● **DIRECTIONS FOR THIS TASK**
Each line from the one that includes "The width and" to the last line of the data below should be set down exactly; no other lines are wanted.

Dataset entries:
'''

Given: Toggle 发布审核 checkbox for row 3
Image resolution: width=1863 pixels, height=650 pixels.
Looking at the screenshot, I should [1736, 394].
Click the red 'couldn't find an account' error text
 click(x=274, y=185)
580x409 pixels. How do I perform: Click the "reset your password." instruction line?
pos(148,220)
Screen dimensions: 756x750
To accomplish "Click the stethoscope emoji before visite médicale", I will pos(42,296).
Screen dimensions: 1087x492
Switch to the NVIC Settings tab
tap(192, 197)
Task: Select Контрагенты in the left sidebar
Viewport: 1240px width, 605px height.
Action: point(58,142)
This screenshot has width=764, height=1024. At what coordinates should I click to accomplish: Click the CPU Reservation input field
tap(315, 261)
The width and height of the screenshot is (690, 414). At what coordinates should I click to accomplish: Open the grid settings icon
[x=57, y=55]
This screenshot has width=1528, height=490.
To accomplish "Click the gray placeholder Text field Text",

'''

● **OUTPUT OF THE TASK**
The width and height of the screenshot is (690, 414). At what coordinates should I click to accomplish: Open the grid settings icon
[x=57, y=55]
This screenshot has width=1528, height=490.
To accomplish "Click the gray placeholder Text field Text",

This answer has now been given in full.